[What the task asks] Would you return exactly the lines below from the line with "Viewport: 485px width, 413px height." through the line with "The width and", both included, and nothing else, leaving out the pictures?

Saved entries
########################################
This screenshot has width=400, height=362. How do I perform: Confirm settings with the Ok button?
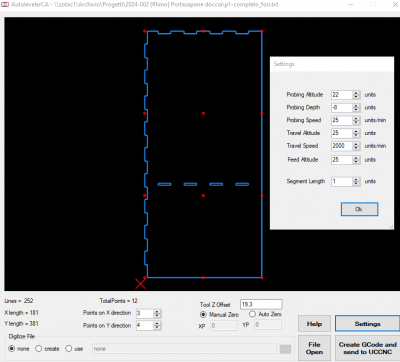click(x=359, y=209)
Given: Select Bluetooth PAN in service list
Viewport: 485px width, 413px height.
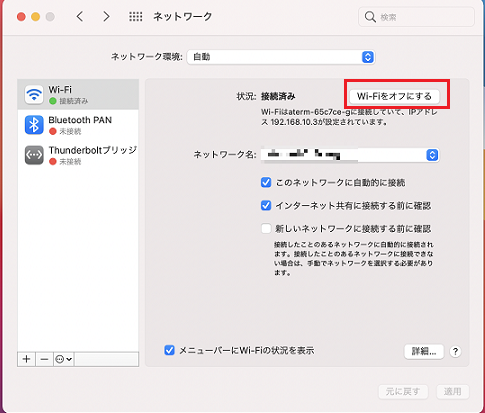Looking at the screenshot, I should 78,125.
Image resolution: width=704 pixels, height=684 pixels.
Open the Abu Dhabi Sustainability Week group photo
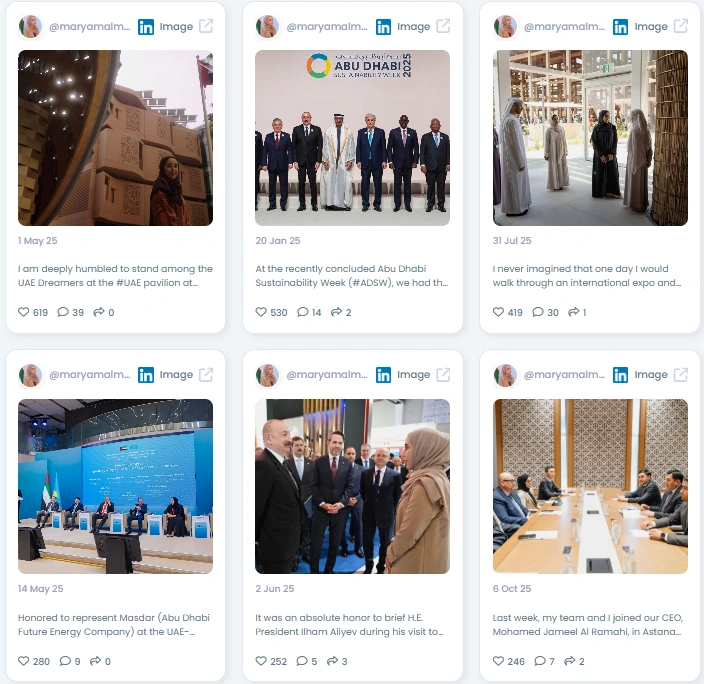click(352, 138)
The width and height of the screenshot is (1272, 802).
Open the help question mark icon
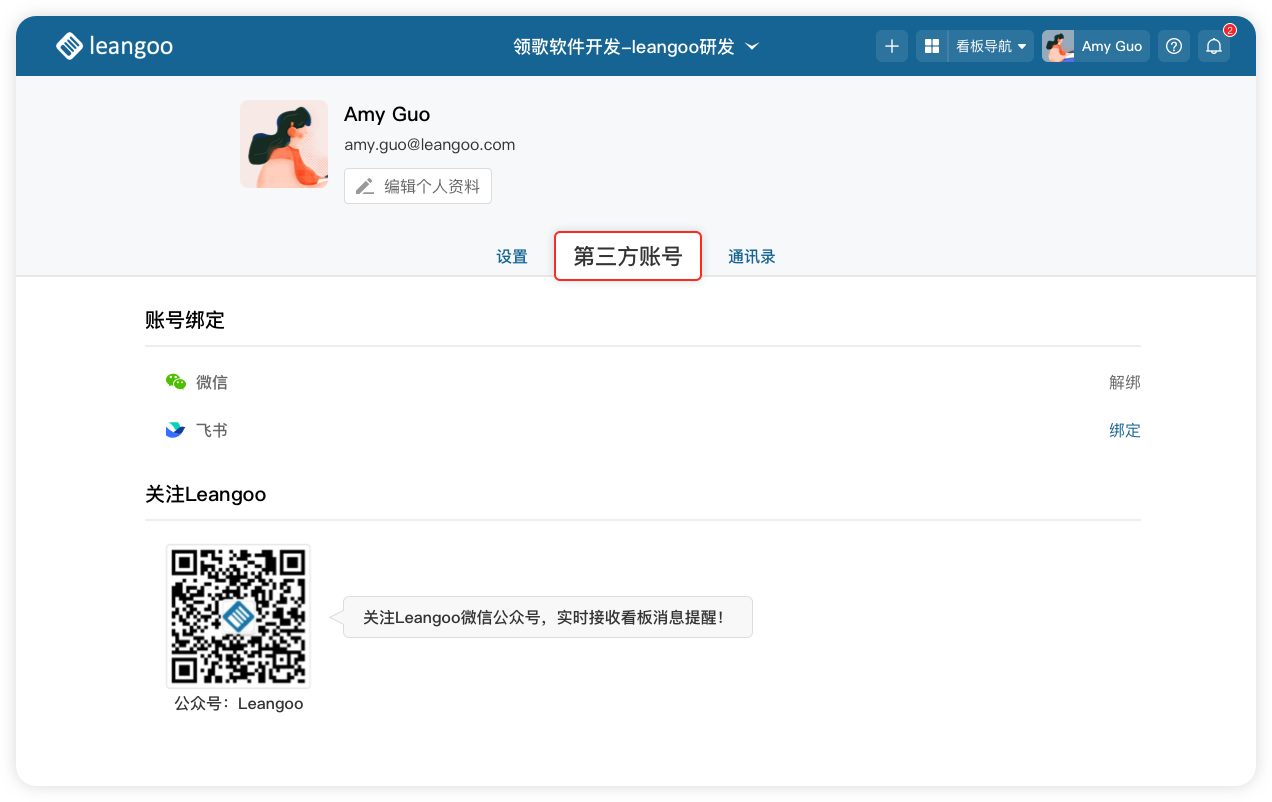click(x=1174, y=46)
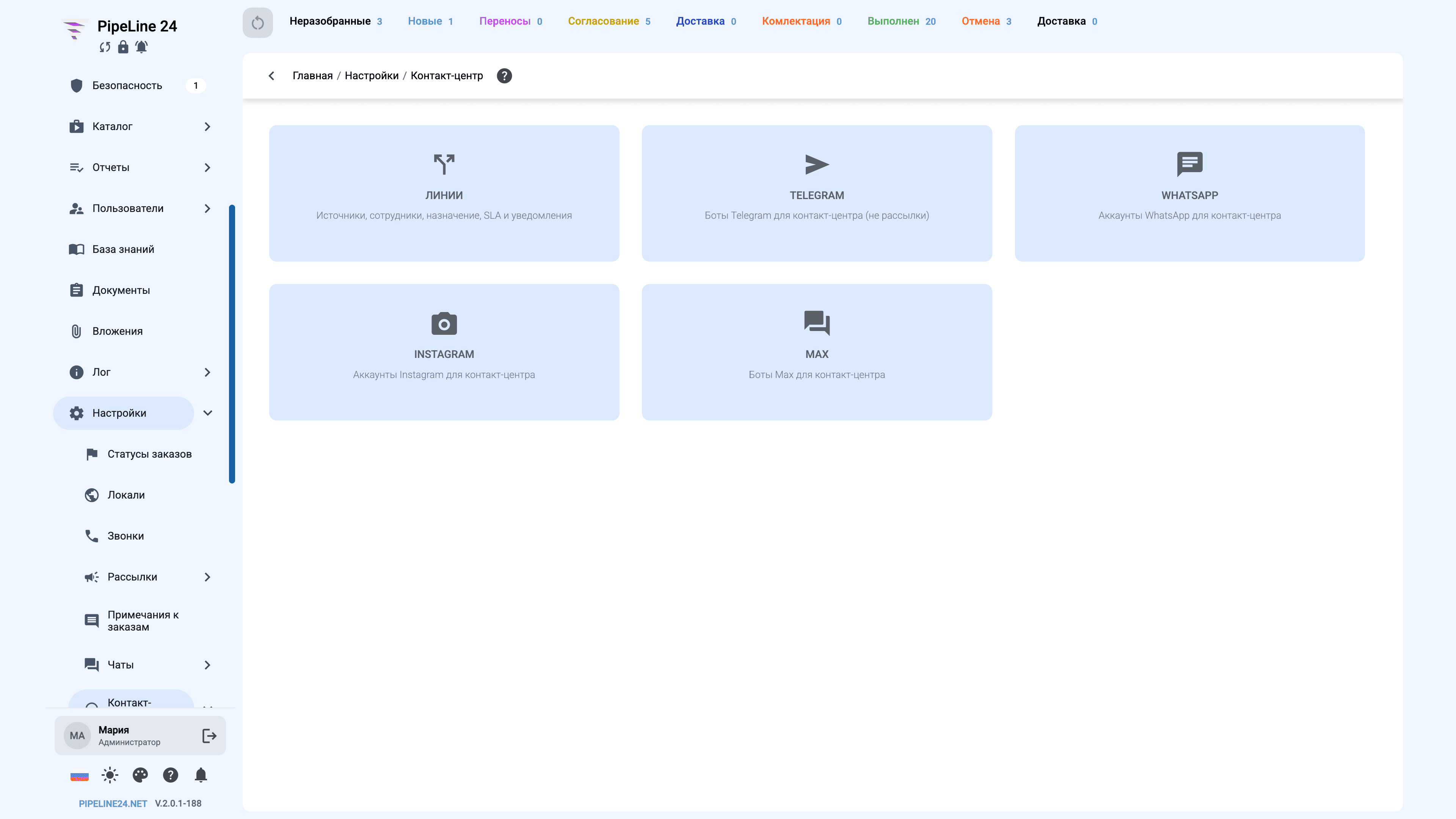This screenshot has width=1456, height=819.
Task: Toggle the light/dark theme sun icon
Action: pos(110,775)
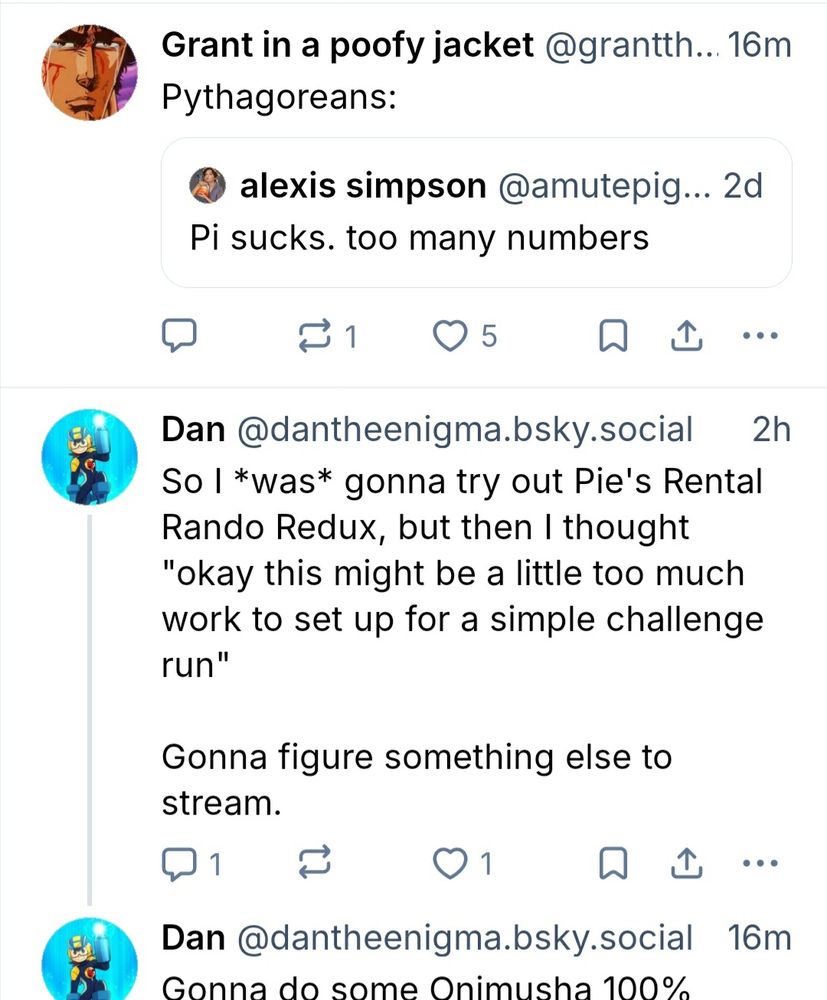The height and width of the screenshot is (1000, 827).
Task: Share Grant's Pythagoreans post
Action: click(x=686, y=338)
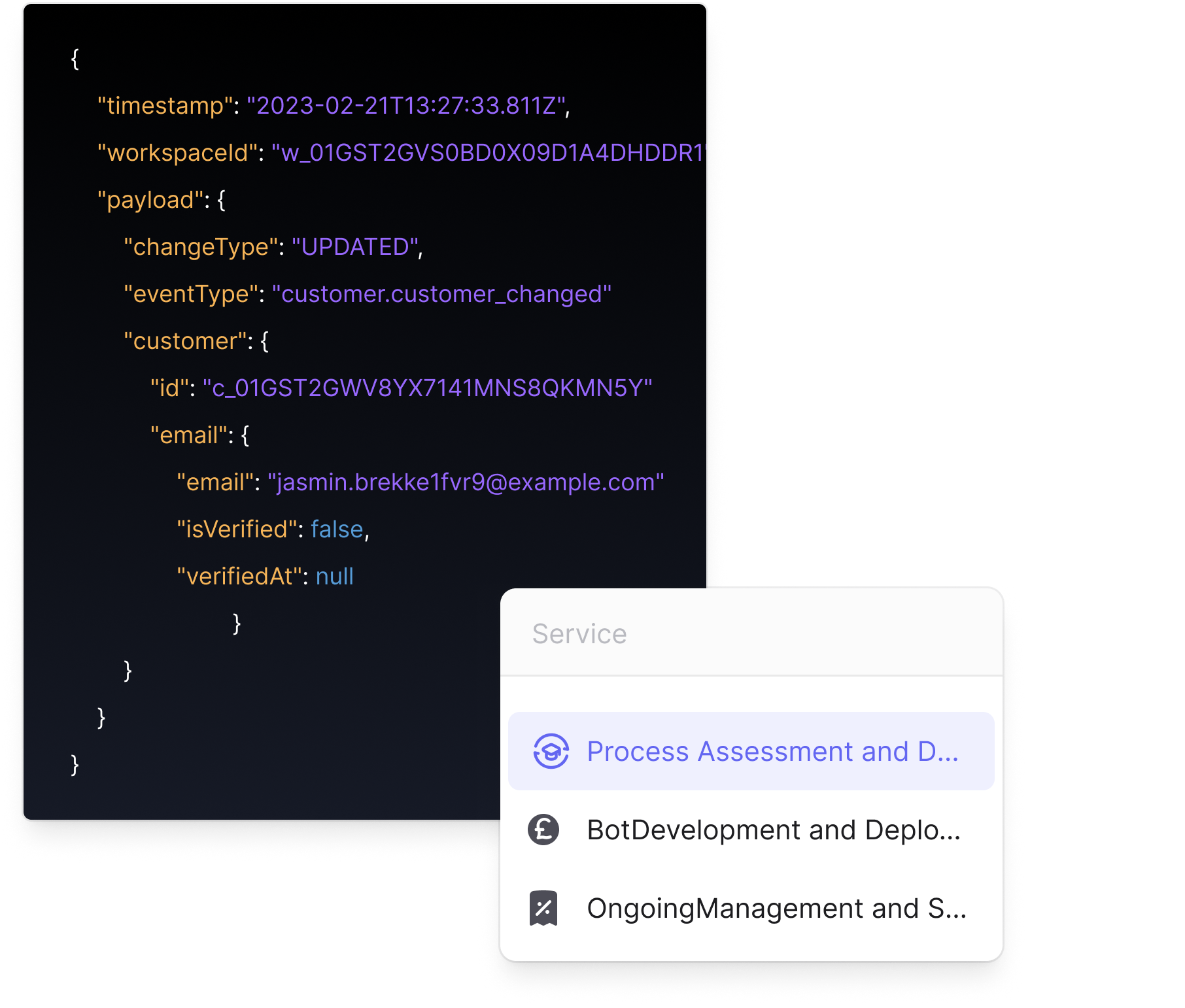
########################################
[Answer to this problem]
Viewport: 485px width, 413px height.
Looking at the screenshot, I should 78,125.
Image resolution: width=704 pixels, height=684 pixels.
Open the Abu Dhabi Sustainability Week group photo
click(352, 138)
The width and height of the screenshot is (1272, 802).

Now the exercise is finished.